● **What is required**:
The output must start at the line containing "Task: Open more align options ellipsis" in the records below and stop at the last line, matching each line exactly and leaving out every picture.

Content starts

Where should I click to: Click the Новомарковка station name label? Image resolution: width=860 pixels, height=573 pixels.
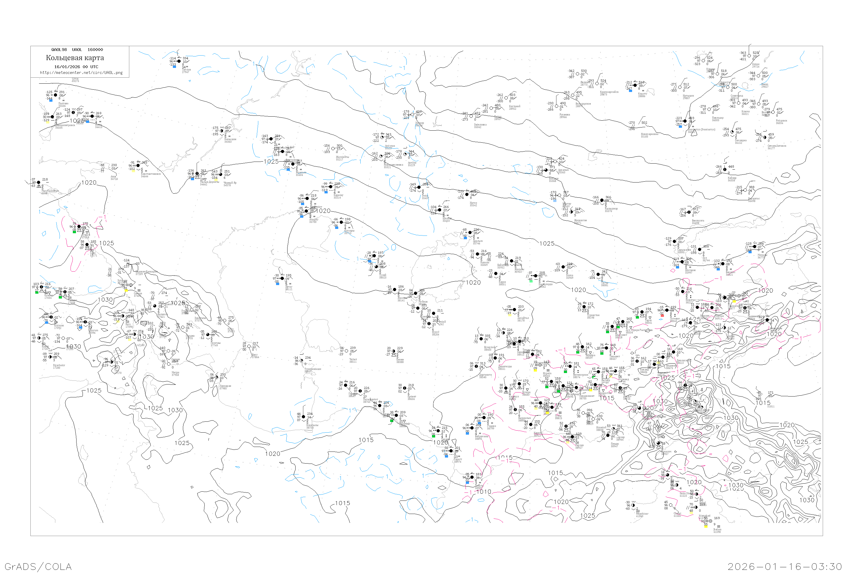[x=649, y=134]
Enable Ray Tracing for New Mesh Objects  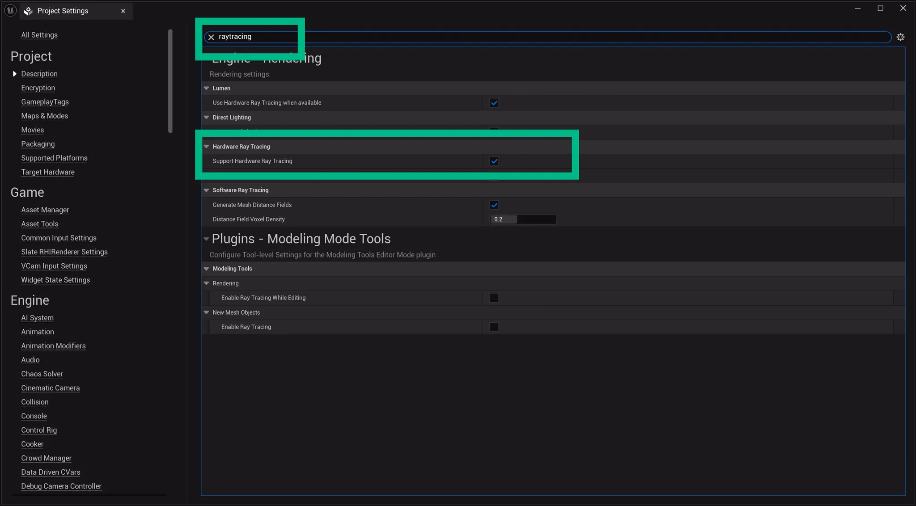[493, 327]
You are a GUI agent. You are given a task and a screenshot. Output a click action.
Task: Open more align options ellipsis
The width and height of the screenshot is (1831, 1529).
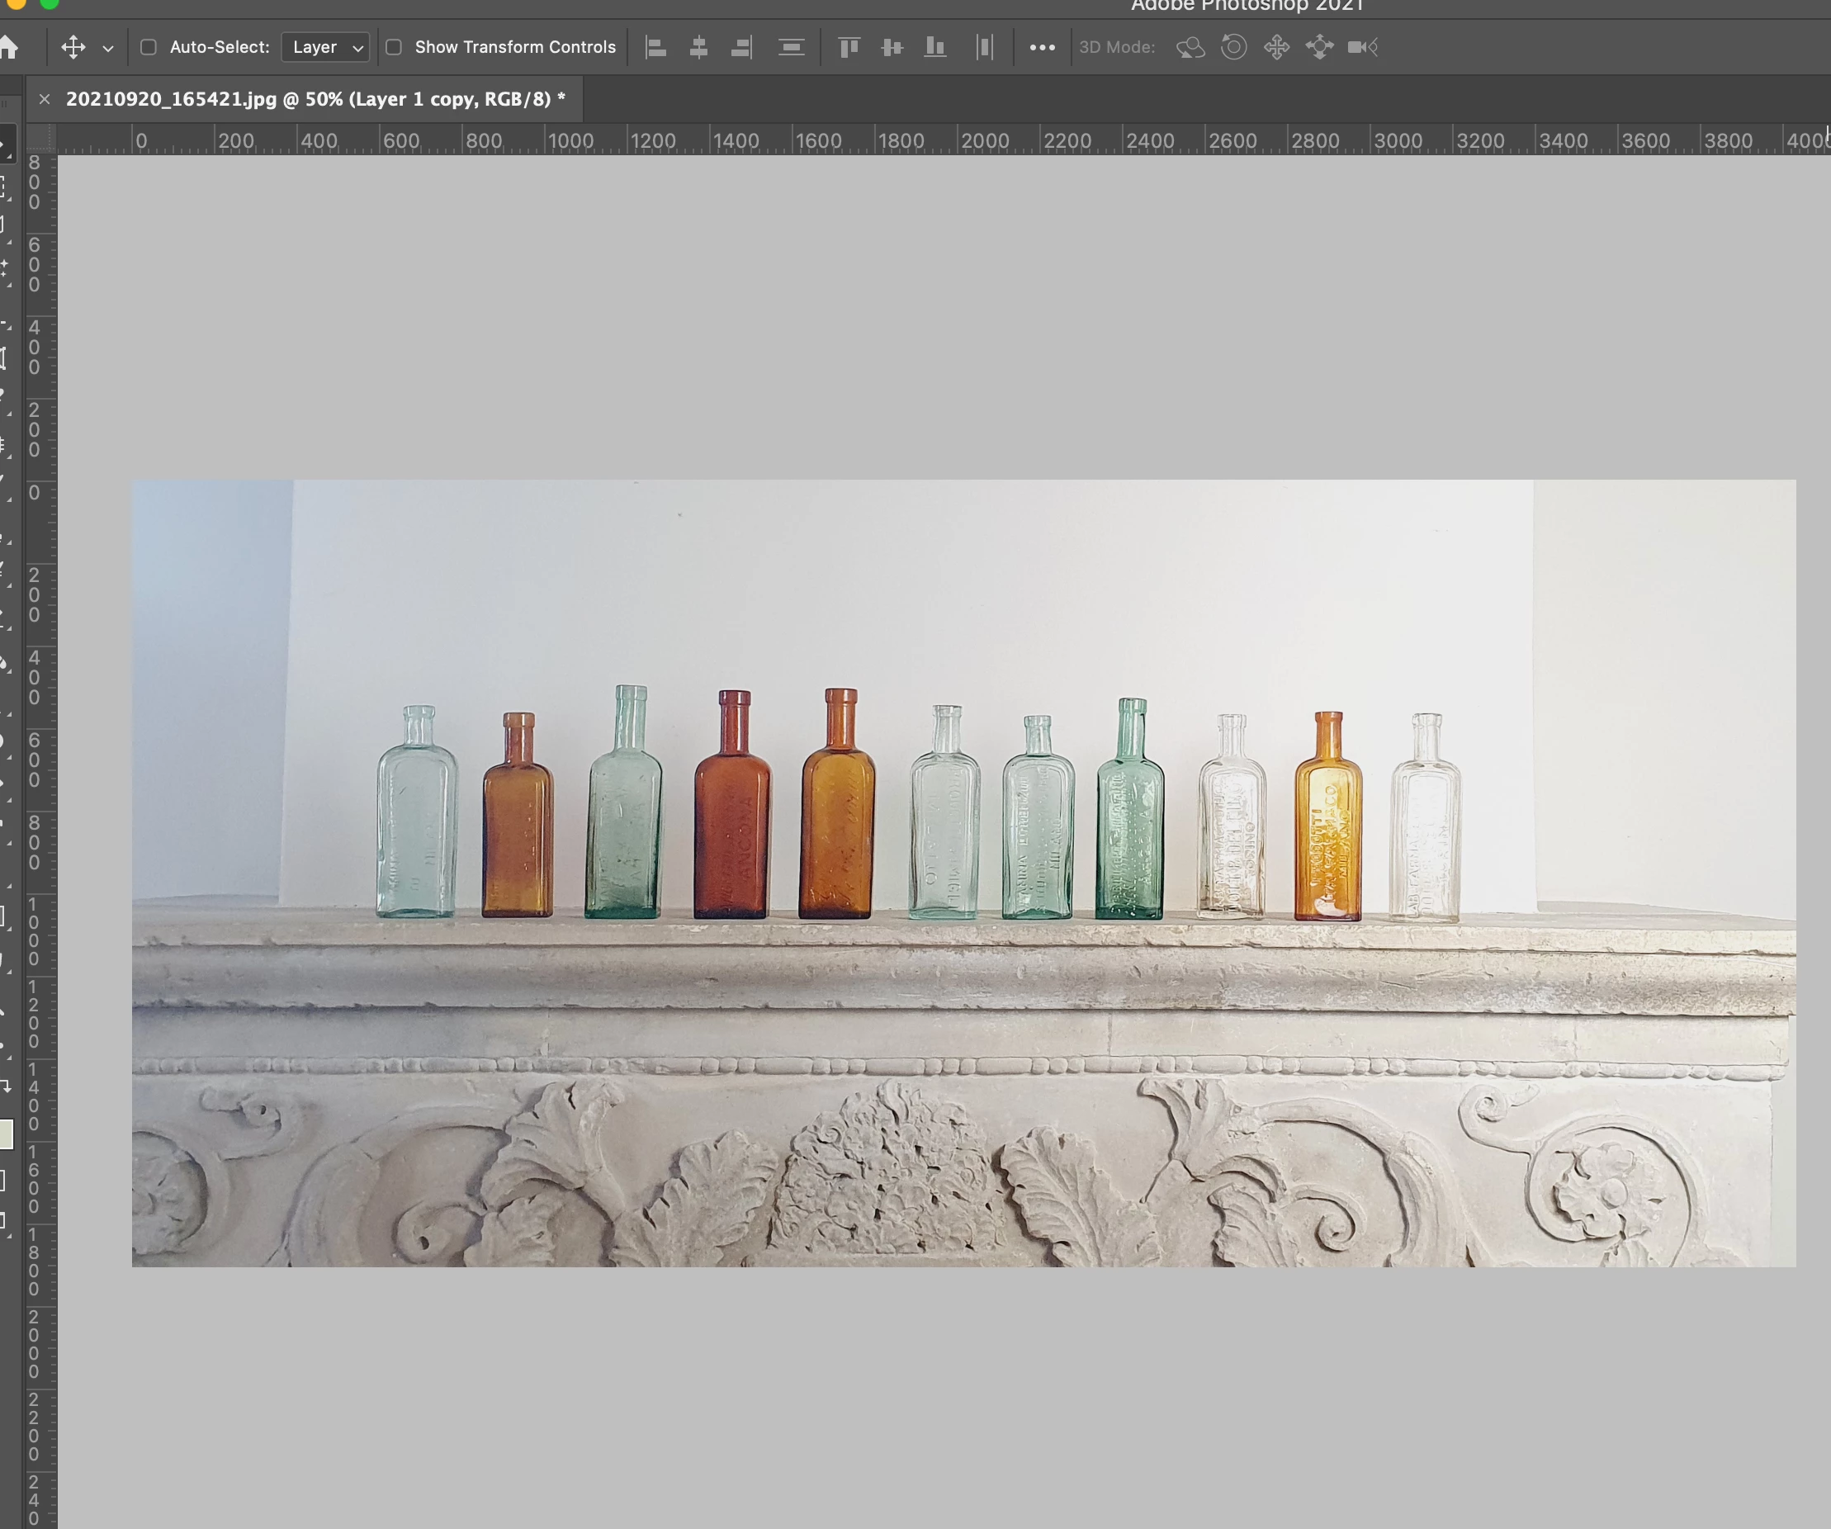[1042, 47]
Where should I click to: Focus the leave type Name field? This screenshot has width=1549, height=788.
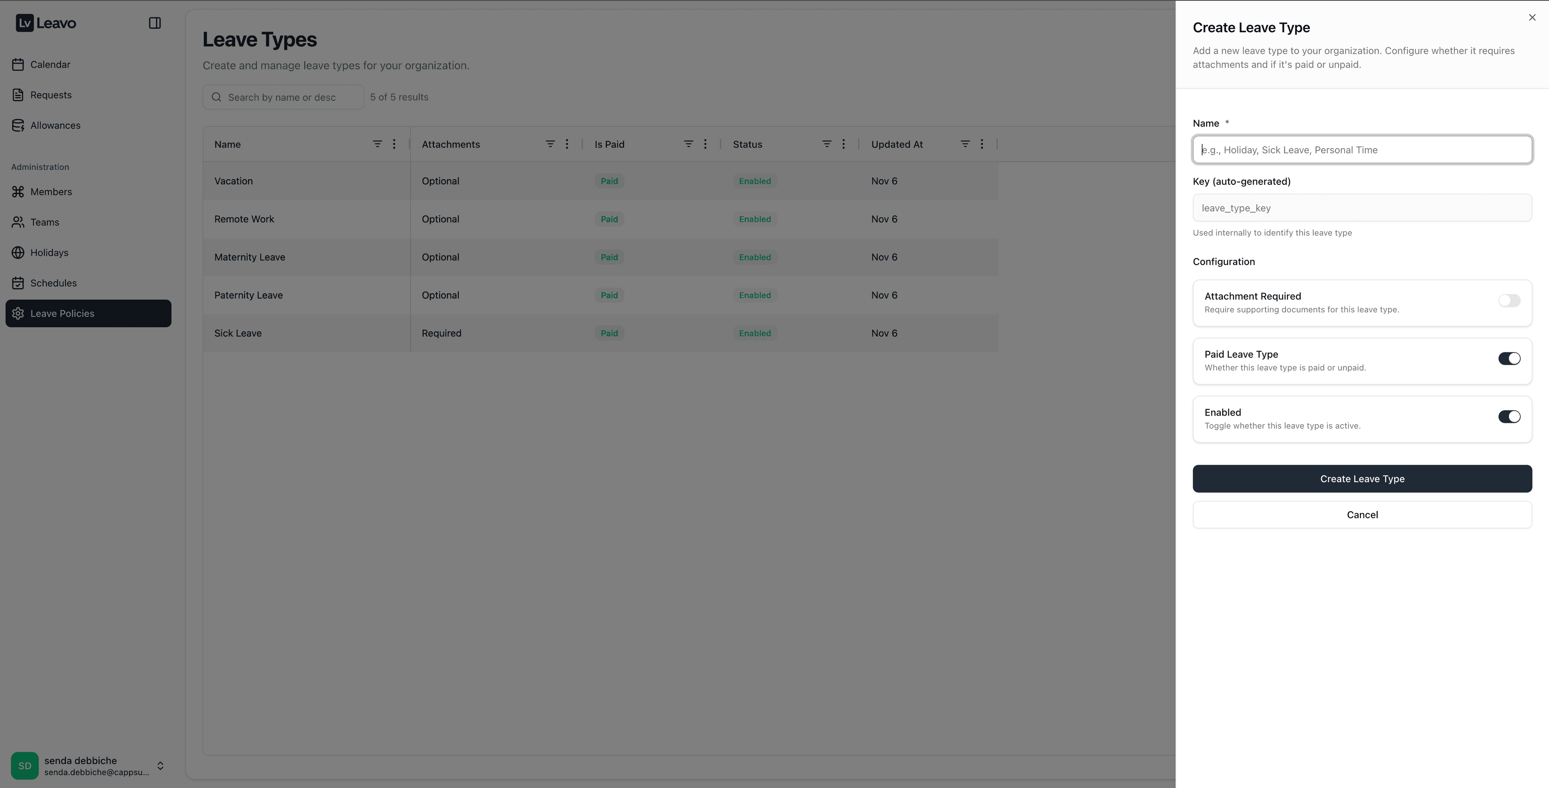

Content ends

● **Exercise answer**:
Task: Open more align options ellipsis
The width and height of the screenshot is (1831, 1529).
[1042, 47]
Where should I click to: Focus the leave type Name field? This screenshot has width=1549, height=788.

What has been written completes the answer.